In the records that follow, show each line where the word "computer" is present.

——

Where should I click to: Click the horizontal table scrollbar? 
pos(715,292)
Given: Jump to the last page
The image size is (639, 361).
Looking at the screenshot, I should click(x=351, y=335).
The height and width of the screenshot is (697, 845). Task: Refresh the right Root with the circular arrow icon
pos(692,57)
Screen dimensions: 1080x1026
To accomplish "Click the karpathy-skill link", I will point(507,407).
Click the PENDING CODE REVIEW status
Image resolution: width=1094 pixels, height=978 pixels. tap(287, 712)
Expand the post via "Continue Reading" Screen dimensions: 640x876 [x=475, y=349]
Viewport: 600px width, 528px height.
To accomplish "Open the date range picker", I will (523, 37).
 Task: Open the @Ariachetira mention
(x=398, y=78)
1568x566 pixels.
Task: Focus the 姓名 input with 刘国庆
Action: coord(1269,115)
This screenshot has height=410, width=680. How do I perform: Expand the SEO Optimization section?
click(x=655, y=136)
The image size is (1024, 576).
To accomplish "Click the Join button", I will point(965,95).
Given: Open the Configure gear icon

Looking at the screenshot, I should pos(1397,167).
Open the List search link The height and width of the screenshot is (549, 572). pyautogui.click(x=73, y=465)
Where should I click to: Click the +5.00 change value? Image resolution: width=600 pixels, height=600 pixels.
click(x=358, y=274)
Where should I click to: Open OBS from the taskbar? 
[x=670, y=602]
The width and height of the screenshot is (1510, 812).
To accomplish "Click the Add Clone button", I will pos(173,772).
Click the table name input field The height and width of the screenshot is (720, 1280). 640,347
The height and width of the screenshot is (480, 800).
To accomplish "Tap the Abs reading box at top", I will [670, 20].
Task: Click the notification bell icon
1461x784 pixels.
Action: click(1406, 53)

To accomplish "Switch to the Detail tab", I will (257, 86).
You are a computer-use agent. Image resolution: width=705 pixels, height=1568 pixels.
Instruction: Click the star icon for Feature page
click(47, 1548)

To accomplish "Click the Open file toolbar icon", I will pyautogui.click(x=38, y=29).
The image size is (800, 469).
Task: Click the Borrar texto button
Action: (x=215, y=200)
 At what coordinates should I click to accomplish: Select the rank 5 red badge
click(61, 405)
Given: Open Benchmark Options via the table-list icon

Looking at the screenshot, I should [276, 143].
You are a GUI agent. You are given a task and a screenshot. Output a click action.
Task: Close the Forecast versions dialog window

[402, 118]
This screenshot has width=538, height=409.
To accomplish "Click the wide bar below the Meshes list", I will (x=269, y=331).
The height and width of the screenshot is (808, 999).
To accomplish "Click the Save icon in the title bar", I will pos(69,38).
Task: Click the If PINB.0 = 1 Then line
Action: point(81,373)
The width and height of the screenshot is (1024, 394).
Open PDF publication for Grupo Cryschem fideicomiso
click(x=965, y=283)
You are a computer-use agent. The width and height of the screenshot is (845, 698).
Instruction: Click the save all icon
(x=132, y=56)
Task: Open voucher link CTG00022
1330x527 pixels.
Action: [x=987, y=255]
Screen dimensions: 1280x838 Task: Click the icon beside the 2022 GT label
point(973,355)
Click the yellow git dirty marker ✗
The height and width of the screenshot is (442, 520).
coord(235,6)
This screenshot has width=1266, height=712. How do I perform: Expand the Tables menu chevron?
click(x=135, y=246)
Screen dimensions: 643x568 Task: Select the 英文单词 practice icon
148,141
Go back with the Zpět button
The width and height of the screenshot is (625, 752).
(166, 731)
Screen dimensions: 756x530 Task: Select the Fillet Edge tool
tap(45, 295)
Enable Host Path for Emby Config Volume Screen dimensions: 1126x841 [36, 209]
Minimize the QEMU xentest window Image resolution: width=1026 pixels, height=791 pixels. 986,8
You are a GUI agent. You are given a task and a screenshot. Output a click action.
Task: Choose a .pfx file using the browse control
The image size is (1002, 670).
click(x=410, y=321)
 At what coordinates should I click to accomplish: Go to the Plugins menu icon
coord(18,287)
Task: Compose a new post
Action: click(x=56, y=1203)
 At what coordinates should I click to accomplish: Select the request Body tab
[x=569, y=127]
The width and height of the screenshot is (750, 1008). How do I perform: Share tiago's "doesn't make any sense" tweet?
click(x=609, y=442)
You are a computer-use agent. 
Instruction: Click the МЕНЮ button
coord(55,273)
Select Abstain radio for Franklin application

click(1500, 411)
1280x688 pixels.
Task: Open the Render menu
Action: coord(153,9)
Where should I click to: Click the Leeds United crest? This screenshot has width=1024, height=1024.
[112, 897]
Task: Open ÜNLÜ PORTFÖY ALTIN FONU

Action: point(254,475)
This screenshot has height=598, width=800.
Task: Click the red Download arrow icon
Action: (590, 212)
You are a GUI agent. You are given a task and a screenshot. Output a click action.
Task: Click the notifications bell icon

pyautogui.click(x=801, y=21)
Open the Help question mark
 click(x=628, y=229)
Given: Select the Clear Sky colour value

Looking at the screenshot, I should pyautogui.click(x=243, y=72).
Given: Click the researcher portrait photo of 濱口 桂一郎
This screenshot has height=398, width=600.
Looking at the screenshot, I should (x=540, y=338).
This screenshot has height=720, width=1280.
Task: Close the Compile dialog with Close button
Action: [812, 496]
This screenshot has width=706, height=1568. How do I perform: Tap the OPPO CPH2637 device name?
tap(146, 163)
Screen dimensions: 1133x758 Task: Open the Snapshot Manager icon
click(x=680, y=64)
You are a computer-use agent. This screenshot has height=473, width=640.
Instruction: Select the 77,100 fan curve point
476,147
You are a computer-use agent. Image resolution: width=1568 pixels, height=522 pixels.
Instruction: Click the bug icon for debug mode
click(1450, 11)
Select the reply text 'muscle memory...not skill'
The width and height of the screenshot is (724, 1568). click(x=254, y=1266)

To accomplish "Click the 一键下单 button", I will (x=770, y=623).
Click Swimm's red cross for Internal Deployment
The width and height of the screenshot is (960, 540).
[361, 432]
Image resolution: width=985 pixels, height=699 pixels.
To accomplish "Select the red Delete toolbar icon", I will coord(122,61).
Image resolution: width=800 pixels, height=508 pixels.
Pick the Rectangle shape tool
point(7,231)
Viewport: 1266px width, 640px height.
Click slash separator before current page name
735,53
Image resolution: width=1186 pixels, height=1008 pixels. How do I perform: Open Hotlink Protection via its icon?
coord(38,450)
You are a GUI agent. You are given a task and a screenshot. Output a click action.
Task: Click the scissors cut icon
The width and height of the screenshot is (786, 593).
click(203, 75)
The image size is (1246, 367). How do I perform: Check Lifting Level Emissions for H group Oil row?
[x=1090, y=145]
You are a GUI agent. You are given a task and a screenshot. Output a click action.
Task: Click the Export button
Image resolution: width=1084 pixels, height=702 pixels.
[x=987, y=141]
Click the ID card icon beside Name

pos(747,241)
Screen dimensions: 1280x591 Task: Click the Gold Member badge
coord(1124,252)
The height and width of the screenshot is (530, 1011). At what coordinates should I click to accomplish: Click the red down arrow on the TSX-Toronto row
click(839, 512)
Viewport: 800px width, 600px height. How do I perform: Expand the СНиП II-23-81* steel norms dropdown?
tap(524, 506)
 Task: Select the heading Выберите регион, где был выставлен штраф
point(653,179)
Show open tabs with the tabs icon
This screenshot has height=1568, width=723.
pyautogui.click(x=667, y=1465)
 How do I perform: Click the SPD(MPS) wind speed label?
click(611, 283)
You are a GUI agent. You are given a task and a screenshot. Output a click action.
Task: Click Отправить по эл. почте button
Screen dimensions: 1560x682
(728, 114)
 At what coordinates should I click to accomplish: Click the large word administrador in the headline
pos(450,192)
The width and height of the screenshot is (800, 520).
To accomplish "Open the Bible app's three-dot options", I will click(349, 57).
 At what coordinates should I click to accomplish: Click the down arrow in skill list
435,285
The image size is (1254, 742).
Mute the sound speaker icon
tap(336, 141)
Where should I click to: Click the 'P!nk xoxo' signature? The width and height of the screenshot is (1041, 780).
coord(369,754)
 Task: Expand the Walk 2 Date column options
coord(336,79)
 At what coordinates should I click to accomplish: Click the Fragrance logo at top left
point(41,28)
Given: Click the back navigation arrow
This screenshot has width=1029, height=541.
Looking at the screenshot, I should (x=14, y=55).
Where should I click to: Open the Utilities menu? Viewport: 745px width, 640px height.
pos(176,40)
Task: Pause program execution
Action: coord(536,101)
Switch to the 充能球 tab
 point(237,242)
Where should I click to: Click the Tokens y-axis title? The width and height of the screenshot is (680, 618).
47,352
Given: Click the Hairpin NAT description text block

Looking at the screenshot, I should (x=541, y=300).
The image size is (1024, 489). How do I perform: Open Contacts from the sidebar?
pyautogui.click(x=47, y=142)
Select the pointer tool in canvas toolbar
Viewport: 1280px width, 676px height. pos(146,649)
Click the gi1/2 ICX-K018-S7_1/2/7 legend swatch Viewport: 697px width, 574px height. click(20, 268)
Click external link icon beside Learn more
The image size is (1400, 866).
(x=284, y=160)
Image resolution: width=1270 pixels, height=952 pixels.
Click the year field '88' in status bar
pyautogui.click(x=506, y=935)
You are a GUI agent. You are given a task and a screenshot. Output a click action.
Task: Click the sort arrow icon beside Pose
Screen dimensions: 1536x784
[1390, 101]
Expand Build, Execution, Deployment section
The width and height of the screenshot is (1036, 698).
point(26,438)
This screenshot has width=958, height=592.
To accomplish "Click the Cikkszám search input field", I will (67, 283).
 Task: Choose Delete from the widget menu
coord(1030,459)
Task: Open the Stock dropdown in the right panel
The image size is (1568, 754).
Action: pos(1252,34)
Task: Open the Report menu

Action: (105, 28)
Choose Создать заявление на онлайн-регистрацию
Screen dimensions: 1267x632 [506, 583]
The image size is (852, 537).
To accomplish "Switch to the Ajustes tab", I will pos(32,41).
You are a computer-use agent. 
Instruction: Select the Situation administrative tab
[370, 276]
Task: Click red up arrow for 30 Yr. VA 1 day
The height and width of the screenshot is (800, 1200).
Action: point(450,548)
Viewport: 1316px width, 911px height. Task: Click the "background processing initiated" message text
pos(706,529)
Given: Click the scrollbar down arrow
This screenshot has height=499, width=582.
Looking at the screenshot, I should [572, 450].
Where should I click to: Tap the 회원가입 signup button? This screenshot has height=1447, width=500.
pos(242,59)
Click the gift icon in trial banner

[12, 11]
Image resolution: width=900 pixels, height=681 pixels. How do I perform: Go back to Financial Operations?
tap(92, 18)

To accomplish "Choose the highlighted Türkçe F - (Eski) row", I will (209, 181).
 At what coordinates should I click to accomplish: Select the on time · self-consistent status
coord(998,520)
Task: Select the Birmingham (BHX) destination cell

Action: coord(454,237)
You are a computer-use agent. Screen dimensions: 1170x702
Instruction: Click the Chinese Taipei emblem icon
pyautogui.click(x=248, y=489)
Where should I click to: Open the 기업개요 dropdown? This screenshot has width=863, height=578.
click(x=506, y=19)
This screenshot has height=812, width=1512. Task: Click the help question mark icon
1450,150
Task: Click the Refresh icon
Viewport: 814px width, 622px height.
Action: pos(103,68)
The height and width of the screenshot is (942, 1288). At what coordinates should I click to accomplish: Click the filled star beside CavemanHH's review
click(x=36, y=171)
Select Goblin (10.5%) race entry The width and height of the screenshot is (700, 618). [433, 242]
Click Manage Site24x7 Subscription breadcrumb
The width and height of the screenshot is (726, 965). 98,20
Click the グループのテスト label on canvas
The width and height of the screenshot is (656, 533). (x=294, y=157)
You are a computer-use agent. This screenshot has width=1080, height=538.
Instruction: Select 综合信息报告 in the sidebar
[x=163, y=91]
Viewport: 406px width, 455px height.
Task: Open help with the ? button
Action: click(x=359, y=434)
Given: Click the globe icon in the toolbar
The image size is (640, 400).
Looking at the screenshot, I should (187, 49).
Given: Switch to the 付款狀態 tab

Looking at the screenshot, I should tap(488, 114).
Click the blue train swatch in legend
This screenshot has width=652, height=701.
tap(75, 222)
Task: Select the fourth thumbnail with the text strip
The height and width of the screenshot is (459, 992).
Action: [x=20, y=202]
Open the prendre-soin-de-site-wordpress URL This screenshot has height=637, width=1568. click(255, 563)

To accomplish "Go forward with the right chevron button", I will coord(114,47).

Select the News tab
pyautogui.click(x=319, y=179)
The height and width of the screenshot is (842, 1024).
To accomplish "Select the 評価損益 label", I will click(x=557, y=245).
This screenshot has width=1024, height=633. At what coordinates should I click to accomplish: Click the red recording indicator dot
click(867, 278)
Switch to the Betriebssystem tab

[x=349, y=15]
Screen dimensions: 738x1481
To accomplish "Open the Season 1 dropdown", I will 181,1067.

——

#### [Expected answer]
You are a computer-use agent. Image resolution: width=705 pixels, height=1568 pixels.
You are a computer-use agent. The width and height of the screenshot is (845, 698).
You are a computer-use agent. 
You are a computer-use agent. This screenshot has height=473, width=640.
You are a computer-use agent. Image resolution: width=1568 pixels, height=522 pixels.
You are a computer-use agent. 
You are a computer-use agent. Screen dimensions: 1170x702
You are a computer-use agent. This screenshot has width=1080, height=538.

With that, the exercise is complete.